Getting an edge was also not as easy as my white and blue steel knives, but it does take a nice edge with some persistence. It is certainly much better than a Victorinox. After Aoto (approx 3000 grit), I stropped on newspaper for a while. It can push cut paper reluctantly, but not very well on newspaper. Perhaps if I refined the edge with a 6000 grit stone or Jnat it will become sharper, but I have a feeling these knives are not as quite as capable in sharpness as white and blue steel Japanese knives.


----------



## K813zra (Oct 3, 2017)

Interesting, I find 10xx steel just as easy to sharpen as White steel or at least pretty close. I find it easier to sharpen than blue.


----------



## PappaG (Oct 3, 2017)

I had the same experience as Naifu - in terms of imperfect paper cutting.
Mine is certainly a work in progress and I am going to tackle it again in the next week or two...


----------



## naifu (Oct 3, 2017)

K813zra said:


> Interesting, I find 10xx steel just as easy to sharpen as White steel or at least pretty close. I find it easier to sharpen than blue.



Perhaps it is the heat treat of lack of? I had to work hard to thin the blade road. Sharpening was not that difficult, but getting a razor sharp edge seemed more work than my Japanese knives.


----------



## Benuser (Oct 3, 2017)

What was exactly the problem you've encountered when sharpening the very edge? E.g. hard to raise a burr? I ask, because I've seen quite some vintages with alot of fatigued steel, caused by excessive steeling or lost temper by grinding.
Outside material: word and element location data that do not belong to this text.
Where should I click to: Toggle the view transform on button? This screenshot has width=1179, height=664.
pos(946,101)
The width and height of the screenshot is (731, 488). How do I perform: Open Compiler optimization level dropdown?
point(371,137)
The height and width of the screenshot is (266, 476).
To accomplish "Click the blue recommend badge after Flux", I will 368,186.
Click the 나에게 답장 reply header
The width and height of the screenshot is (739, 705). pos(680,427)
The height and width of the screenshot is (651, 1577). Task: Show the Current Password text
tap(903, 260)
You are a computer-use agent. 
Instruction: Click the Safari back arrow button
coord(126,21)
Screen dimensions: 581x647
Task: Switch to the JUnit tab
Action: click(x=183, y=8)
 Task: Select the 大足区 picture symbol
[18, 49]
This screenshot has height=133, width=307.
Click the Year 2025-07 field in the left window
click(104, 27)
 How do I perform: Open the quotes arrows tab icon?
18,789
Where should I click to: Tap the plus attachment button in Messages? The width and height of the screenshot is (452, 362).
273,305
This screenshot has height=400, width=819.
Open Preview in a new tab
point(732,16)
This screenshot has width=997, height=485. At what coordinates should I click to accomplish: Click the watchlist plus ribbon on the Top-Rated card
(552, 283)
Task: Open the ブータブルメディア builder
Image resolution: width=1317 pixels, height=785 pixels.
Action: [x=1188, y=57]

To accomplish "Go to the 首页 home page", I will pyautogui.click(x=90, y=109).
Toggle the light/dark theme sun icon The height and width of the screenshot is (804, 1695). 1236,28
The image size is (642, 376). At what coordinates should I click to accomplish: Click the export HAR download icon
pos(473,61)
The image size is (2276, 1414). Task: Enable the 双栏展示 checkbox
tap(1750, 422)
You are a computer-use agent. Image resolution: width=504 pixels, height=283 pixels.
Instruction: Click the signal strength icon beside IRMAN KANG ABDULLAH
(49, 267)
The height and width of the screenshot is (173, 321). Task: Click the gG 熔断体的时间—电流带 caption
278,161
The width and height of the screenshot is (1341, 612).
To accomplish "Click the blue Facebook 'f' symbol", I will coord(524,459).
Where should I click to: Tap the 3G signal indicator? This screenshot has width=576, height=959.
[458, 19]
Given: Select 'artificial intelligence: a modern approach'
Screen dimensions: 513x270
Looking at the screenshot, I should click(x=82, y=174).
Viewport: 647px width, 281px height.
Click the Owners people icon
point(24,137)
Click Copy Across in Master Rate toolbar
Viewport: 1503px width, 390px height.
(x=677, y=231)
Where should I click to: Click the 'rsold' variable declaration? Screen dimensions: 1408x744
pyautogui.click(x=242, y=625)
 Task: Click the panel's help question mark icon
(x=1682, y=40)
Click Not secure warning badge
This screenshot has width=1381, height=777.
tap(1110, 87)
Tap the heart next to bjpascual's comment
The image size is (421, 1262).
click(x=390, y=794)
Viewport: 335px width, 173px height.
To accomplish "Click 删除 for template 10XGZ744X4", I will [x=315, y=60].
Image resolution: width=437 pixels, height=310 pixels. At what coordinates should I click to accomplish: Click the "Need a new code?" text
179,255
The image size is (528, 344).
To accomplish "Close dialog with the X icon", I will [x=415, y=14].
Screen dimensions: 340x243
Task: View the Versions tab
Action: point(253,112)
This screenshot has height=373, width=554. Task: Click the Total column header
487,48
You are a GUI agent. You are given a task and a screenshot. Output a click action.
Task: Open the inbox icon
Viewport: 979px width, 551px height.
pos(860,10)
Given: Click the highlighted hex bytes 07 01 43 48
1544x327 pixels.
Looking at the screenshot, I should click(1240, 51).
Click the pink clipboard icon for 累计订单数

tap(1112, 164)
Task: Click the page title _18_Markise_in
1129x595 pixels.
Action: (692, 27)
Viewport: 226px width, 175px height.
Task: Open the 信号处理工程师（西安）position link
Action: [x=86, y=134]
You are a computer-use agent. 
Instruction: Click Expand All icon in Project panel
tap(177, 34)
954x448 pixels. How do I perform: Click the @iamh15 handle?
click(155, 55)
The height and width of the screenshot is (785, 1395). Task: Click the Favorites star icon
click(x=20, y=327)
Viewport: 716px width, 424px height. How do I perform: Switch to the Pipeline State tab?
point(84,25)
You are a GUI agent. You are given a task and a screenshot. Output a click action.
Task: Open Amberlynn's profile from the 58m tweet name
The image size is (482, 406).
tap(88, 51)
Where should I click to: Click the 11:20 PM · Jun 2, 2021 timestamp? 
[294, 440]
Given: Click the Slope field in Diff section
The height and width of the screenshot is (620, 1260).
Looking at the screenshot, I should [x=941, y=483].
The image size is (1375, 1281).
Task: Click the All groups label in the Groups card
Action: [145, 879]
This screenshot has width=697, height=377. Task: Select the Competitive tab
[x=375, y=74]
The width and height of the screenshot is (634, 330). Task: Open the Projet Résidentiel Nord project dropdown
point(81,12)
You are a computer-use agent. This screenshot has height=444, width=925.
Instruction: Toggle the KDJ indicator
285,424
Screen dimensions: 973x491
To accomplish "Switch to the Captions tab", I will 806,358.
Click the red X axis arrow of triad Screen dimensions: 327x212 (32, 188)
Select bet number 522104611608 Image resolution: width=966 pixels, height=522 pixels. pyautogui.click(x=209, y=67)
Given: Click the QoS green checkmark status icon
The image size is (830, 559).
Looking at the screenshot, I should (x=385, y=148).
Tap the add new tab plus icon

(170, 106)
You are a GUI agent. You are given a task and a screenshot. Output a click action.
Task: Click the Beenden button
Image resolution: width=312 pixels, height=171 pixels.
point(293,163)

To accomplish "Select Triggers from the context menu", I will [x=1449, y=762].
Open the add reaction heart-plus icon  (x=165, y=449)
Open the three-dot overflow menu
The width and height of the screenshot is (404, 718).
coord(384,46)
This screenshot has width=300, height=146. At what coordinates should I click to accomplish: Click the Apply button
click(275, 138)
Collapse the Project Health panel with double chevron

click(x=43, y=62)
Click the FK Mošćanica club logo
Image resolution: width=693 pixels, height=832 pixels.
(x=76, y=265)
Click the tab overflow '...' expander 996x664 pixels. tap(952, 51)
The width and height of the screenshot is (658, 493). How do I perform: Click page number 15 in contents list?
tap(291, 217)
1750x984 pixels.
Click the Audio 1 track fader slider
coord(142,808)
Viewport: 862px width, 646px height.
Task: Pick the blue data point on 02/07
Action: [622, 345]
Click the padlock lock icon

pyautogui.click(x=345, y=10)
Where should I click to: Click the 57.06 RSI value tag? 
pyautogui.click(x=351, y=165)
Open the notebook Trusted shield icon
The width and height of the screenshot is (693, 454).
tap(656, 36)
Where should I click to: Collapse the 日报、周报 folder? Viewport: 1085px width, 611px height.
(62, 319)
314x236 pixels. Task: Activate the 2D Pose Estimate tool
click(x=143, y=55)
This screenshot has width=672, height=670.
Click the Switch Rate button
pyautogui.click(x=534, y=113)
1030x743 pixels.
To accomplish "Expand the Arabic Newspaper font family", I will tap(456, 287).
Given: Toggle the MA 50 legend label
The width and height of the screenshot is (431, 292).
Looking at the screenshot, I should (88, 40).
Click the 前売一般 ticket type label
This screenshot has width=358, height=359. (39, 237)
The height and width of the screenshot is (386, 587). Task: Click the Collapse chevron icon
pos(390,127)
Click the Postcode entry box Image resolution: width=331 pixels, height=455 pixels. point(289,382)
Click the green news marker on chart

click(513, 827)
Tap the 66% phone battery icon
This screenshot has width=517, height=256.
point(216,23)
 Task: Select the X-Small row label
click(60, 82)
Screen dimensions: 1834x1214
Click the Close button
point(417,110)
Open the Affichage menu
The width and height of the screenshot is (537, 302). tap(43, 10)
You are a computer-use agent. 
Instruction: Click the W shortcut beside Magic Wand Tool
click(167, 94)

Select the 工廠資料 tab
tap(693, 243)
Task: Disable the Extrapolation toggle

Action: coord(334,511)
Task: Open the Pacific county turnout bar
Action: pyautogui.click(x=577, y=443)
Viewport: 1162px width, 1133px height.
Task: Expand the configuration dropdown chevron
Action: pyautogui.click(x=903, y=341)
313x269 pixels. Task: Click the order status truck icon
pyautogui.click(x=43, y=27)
In extreme cases a few millimetres that had to be abraded.


----------



## naifu (Oct 3, 2017)

Benuser said:


> What was exactly the problem you've encountered when sharpening the very edge? E.g. hard to raise a burr? I ask, because I've seen quite some vintages with alot of fatigued steel, caused by excessive steeling or lost temper by grinding. In extreme cases a few millimetres that had to be abraded.



Very easy for me to get an even burr and to flip it, even w finer stones, but lots of careful work to remove the burr (at each grit from 400 to 3000), and then little bits of burr would hang onto the edge. Generally did not want to take an edge easily, and I continued to work at it but I just could not get newsprint push cut sharpness. I won't give up, and I will try a finer stone tomorrow. With white and blue steel knives, I can get an very sharp edge with about 1/3 of the work. However, I also usually take them to at least 6000 or a hard Jnat. 

This knife does not have many millimeters to give because the edge is just a couple millimeters below the knife handle.


----------



## Benuser (Oct 3, 2017)

Once there is a burr -- both sides have reached. From that point on, only deburr, along the edge.


----------



## Benuser (Oct 3, 2017)

I should have added you only go to a next stone if you can't reduce the burr any further and it only flips.


----------



## K813zra (Oct 3, 2017)

naifu said:


> Perhaps it is the heat treat of lack of? I had to work hard to thin the blade road. Sharpening was not that difficult, but getting a razor sharp edge seemed more work than my Japanese knives.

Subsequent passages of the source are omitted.